Sport for athletes with an impairment or disability has existed for over a hundred years but it was after World War 2 that it became more widely introduced, with the Stoke Mandeville Games in 1948 being the first competition for wheelchair athletes. This was on a much smaller scale that the modern Paralympics, involving only 16 injured servicemen and women but it marked a significant milestone.
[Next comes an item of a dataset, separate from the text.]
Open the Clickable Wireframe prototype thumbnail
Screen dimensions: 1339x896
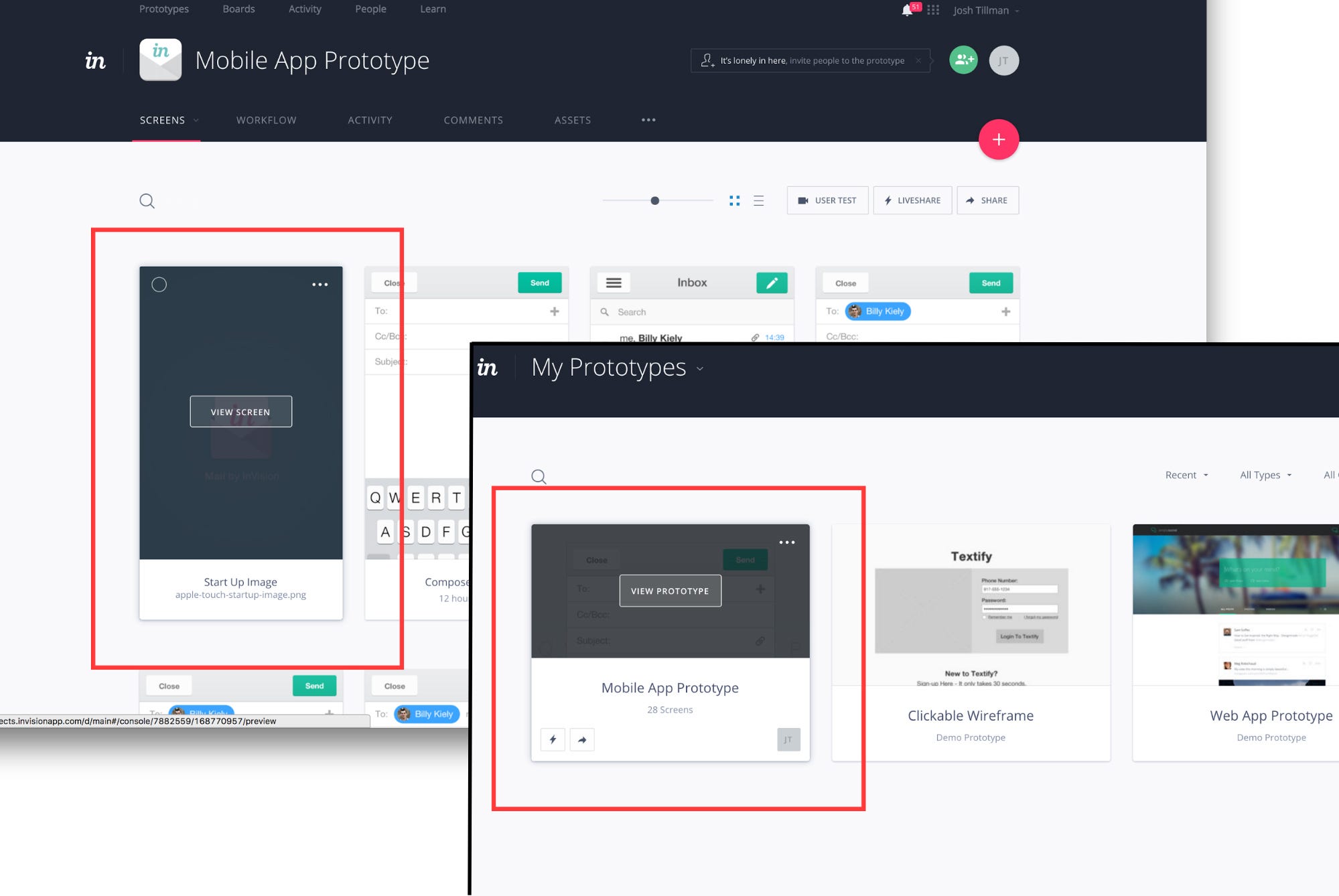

The first Paralympic Games took place in 1960 in Rome and has taken place every 4 years since.

Paralympic Athlete

To compete in the Paralympics, the athletes need to suffer from a disability or impairment due to an underlying health condition or traumatic injury, which is either a physical impairment, vision impairment or intellectual impairment; examples of the types of impairments:

  1. Impaired muscle power – such as from a spinal cord injury, muscular dystrophy or spina bifida;
  2. Impaired range of movement – such as from arthrogryposis and contracture due to chronic joint immobilisation or traumatic injury to a joint
  3. Limb deficiency – this is where there has been a total or partial amputation, whether due to traumatic injury, illness or a congenital limb deficiency
  4. Leg length difference – due to either a disturbance of limb growth or as a result of a traumatic injury
  5. Short stature – such as from achondroplasia, growth hormone dysfunction or osteogenesis imperfecta
  6. Hypertonia (increased muscle tension/tone) – such as due to cerebral palsy, traumatic brain injury or stroke
  7. Ataxia (uncoordinated movements) – such as due to cerebral palsy, traumatic brain injury, stroke or multiple sclerosis
  8. Athetosis (slow involuntary movements) –such as due to cerebral palsy, traumatic brain injury or stroke

Good Luck to British Paralympians

All of the Paralympians competing today and in the past are united in their mission to prove that a disability does not prevent them from being elite level athletes and the Paralympic movement has a significant focus on inclusivity, which is something that we at Williamsons Solicitors wholeheartedly support. Good luck to Team GB and all the athletes taking part!